Undertaking a project of this type requires a foundational set of questions to be addressed:
- Is it even possible to consolidate multiple resources to a more efficient target number? How can this basic assumption be proven without investing significant additional costs in existing infrastructure if it turns out that the basic premise is false?
- How can the basic assumption be proven out in the fastest time possible? If it takes weeks or months to acquire and provision the resources required to perform experiments against the basic premise, how will that impact the project timeline?
- How do we quickly adapt the final target model as new information is learned? For example, if initial calculations on CPU, memory, storage are incorrect, how can adjustments be made quickly and easily without incurring massive unexpected costs?
- How can we provide R&D, test, and lab environments for all the constituents involved in the project? If the project is to consolidate servers, how can all the various application, database, networking, administrative, and QA testing groups gain access to a production-like representation of the final target architecture?

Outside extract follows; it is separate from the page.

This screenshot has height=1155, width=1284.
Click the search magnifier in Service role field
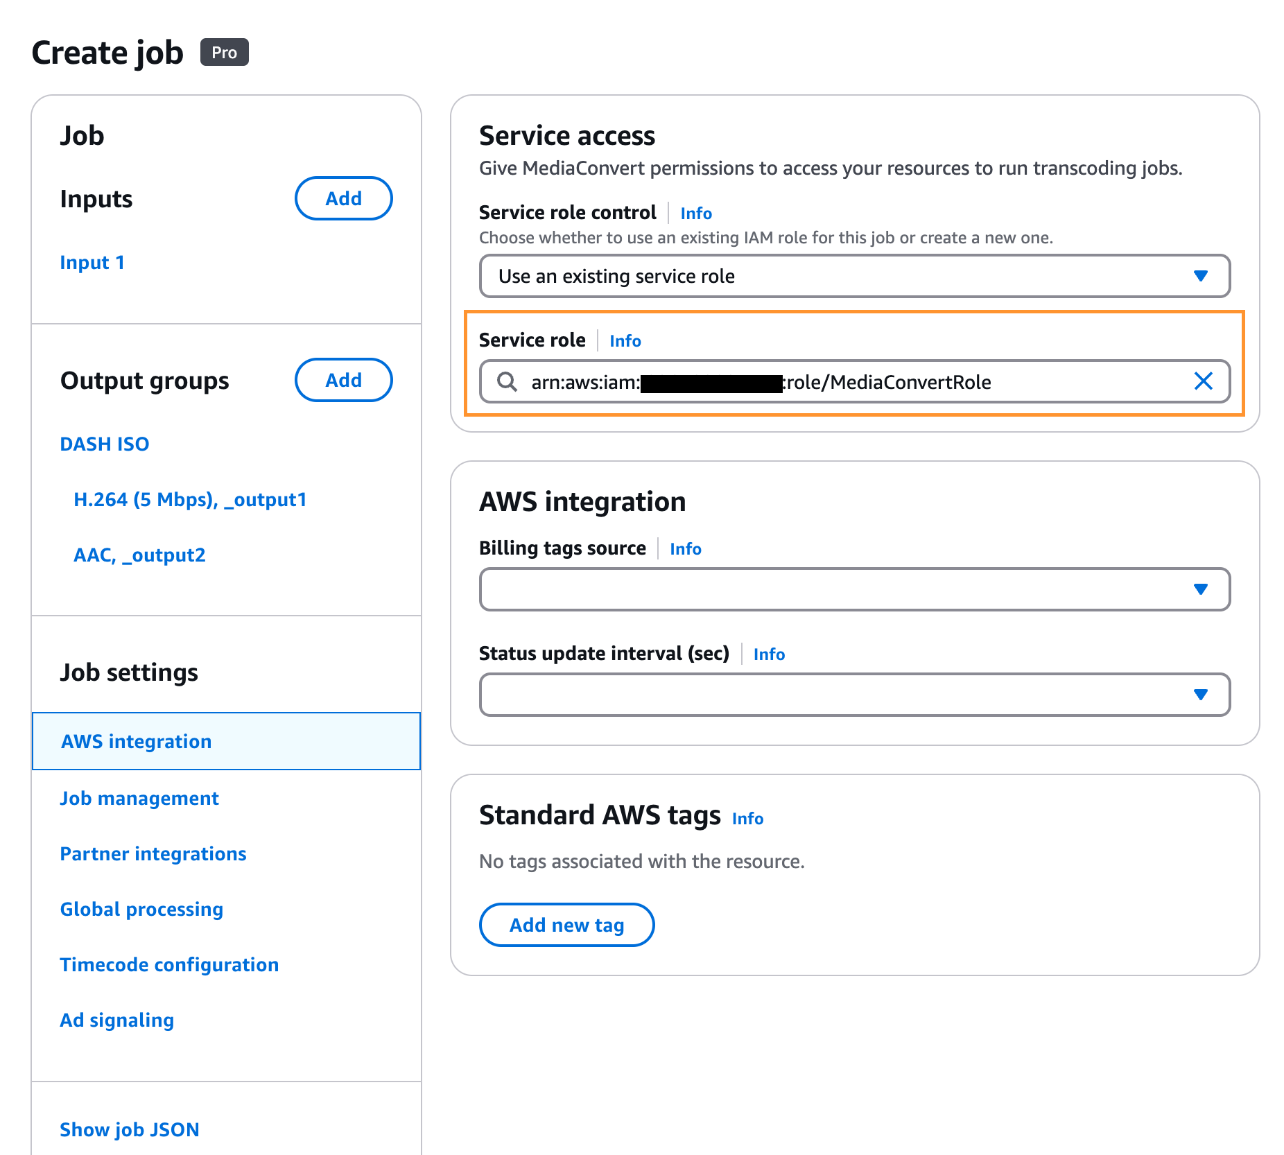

Will all the groups have to schedule time on a limited set of testing resources? How will integration testing from all the teams be done?
Questions like these and others can be addressed by leveraging the cloud as a “placeholder” for the final target system that will eventually exist on-prem. The flexibility of the cloud offers solutions to many of the classical problems faced with working with traditional on-prem physical resources. Most notably, issues such as these can be addressed:
- How do we create “multiple” isolated test environments identical down to hostnames and IP addresses?
QA environments “Test1”, “Test2”, and “Test3” should all have a host called “Database” with an IP address of 192.168.0.1. How can identical R&D and test systems exist without colliding with each other? How can these identical systems also communicate with shared resources without colliding at the network layer? Traditional Enterprise thinking would require that hosts go through a “re-IP” process so that no IP addresses are duplicated on the same network address space. The downside of this approach is that the test systems are no longer exact duplicates. There is a greater possibility of having multiple configuration problems that need to be debugged by hand. The cloud model offers “environment cloning,” where multiple environments with the same network topology can exist in harmony.
- How do we reset a test or R&D environment that has become corrupt?
Once an application environment has been used extensively, the test data may become stale, or automated test cases have created data that must be reset or removed before the next test run can be executed. Another variation is that multiple, but slightly different test datasets are needed to validate all configurations of the target system. Traditional Enterprise thinking would use scripts and possibly other automation techniques to delete database data, reset configuration files, remove log files, etc. Each of these types of options can be time-consuming and error-prone. The cloud approach leverages “image templates” where complete, ready to use VMs along with their network topology and data are saved into templates. If a database becomes corrupt, or heavily modified from the previous testing, instead of resetting the data via scripts, the cloud model replaces the entire database VM along with all of its data in one-step. The reset process can often be done in seconds or minutes versus hours or days. Complete ready to use environments containing dozens of VMs can be saved as templates and reconstituted in very short amounts of time. For example, instead of taking weeks or months to rebuild a complex multi-VM/LPAR from scratch, what if it could only take a few hours?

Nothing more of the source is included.